If you do not have a reliable connection to the local water utility, a water well pump may be an essential device to have. Knowing the basics of owning and maintaining these systems will be essential to ensure that your home remains supplied with a sufficient amount of water.
Monitor The Pressure Of The Water Well Pump
The pressure of the water coming from the pump is something that should be closely monitored. Often, changes in pressure can be an early indication of a problem with this device that will have to be professionally repaired. Unfortunately, it is a common mistake for people to go for long periods of time without checking the pressure of their water well pump. By the time that these changes are enough to be noticeable in the home, substantial damage may have already occurred to the system.
Be Mindful Of The Impacts Pump Upgrades Could Have On The Water Well Pump
There are many upgrades that you may want to make to your water well system. One of these examples will be the installation of a filtration system to improve the overall quality of the water that is being provided by the water well. While these upgrades will be able to improve the water quality of your system, they can have negative impacts on the performance of the pumping system as they can increase the strain on the pump. Before you make these additions to your water well system, you should verify that your pump has enough capacity for it to be able to accommodate this additional strain. Otherwise, you may have to invest in upgrading to a more powerful pump to avoid a performance drop-off.

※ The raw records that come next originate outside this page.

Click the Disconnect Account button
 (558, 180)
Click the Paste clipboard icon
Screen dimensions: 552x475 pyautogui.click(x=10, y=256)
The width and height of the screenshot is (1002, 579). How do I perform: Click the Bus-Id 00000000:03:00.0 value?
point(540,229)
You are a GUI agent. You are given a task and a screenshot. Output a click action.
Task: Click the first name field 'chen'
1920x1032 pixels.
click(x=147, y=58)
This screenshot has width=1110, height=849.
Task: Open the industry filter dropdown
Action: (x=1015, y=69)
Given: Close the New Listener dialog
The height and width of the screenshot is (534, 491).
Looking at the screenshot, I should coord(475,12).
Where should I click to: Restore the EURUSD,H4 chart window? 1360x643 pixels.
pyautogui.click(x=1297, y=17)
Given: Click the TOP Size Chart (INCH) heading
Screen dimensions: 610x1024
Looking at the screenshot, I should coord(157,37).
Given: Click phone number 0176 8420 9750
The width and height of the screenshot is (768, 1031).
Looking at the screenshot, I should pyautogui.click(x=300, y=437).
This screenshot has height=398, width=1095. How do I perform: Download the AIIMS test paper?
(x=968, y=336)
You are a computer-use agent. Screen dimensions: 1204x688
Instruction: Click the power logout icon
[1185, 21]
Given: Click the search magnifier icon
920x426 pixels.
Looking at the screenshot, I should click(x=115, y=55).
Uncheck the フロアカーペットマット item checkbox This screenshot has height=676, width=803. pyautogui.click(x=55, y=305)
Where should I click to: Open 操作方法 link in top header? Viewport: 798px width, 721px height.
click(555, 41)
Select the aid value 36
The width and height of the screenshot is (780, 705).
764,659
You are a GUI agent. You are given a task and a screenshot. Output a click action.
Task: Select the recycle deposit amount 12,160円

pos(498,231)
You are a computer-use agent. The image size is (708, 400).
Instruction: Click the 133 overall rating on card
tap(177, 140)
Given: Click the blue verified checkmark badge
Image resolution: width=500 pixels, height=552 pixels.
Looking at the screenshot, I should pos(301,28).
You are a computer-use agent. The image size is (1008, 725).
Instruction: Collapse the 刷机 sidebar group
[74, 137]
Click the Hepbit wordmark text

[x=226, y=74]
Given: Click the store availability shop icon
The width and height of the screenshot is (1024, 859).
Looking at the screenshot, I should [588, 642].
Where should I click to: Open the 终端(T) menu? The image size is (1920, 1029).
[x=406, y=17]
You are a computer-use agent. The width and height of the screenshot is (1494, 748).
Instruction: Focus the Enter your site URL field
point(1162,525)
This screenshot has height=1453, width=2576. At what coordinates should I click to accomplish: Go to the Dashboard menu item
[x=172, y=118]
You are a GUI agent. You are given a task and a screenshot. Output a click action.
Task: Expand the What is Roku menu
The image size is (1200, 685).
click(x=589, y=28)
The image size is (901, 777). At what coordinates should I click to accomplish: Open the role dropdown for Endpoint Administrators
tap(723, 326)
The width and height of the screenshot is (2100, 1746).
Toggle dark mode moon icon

Avoid Letting The Water Well Pump Or Piping Freeze During The Winter Months
If your well pump system is above ground, freezing can be a major concern during extremely cold weather. When one of these pumps is able to freeze, it can suffer a rupture or other damage that will have to be repaired by replacing the pumping system. During periods of extreme cold, you may want to consider wrapping the pumping system in insulation blankets that will be able to significantly reduce the risk of the system freezing. Those with pumps that are buried below the ground will not have to worry about this problem as the ground will be able to act as a form of insulation to keep the coldest temperatures away from the pumping system.